[Collected data entries]
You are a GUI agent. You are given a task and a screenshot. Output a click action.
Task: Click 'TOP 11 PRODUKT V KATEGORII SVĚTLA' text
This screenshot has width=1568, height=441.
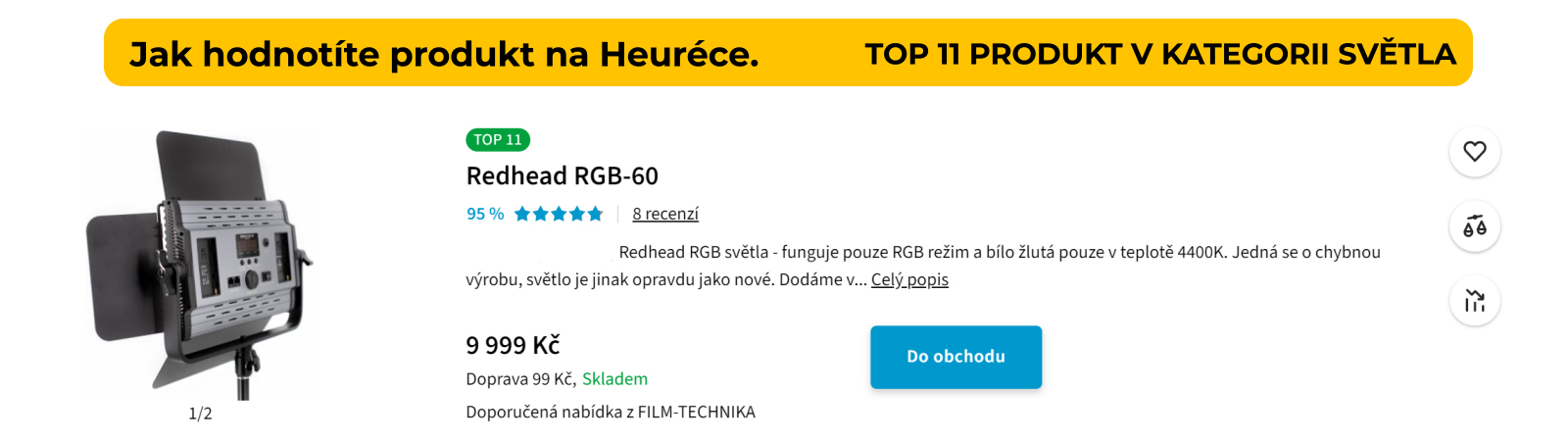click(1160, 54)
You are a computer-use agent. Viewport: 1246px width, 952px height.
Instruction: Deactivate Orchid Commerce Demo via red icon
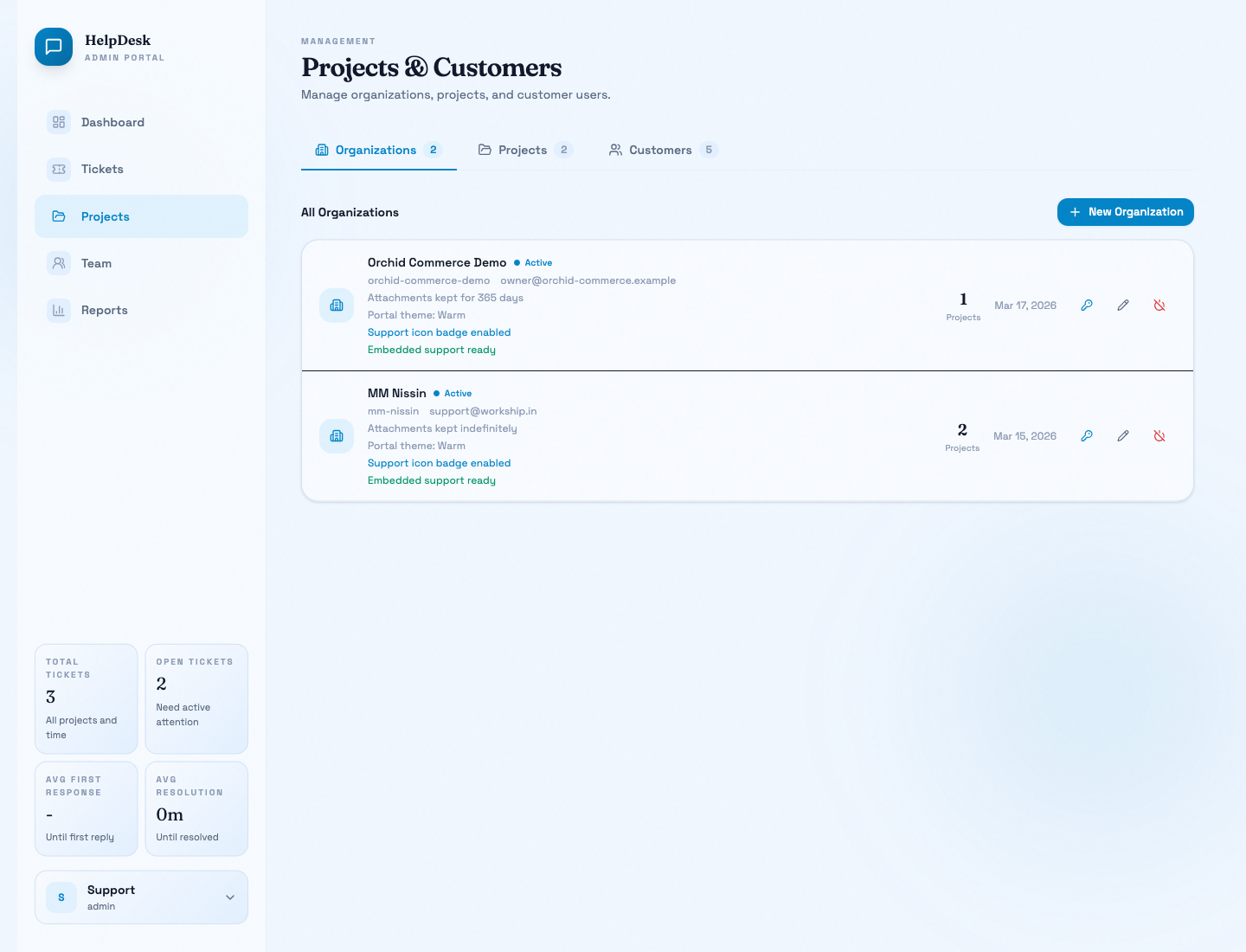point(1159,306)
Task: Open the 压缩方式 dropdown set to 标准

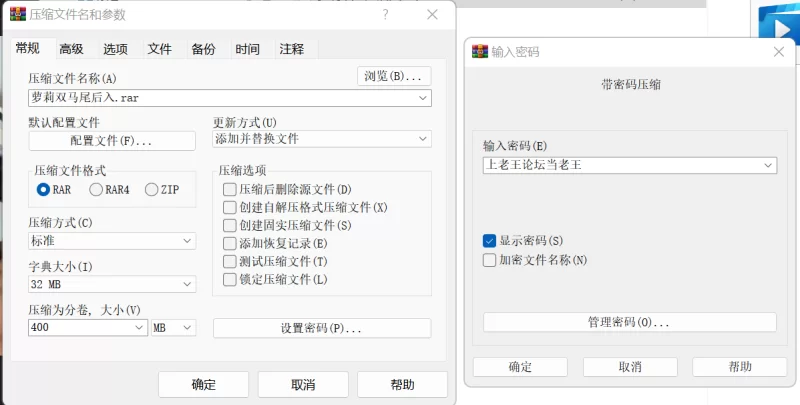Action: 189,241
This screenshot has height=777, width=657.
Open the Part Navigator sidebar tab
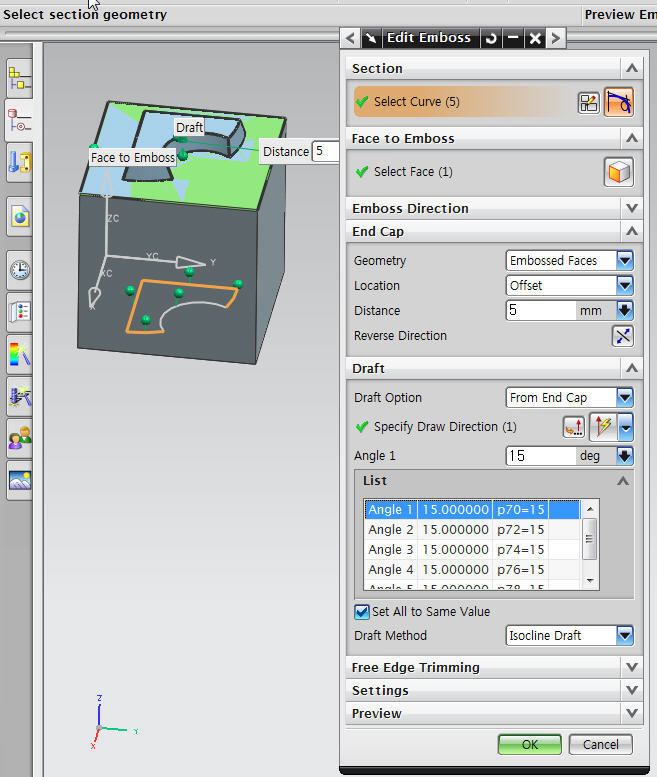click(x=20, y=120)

...

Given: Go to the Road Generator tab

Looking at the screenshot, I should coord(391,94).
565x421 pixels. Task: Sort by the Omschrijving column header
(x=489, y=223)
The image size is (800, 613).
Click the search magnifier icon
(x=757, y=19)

[Task objective] For each line in the data that holds the word "agent", copy the line.

[Written solution]
You are a GUI agent. You are given a task and a screenshot. Output a click action.
You are a computer-use agent. Viewport: 1246px width, 952px height.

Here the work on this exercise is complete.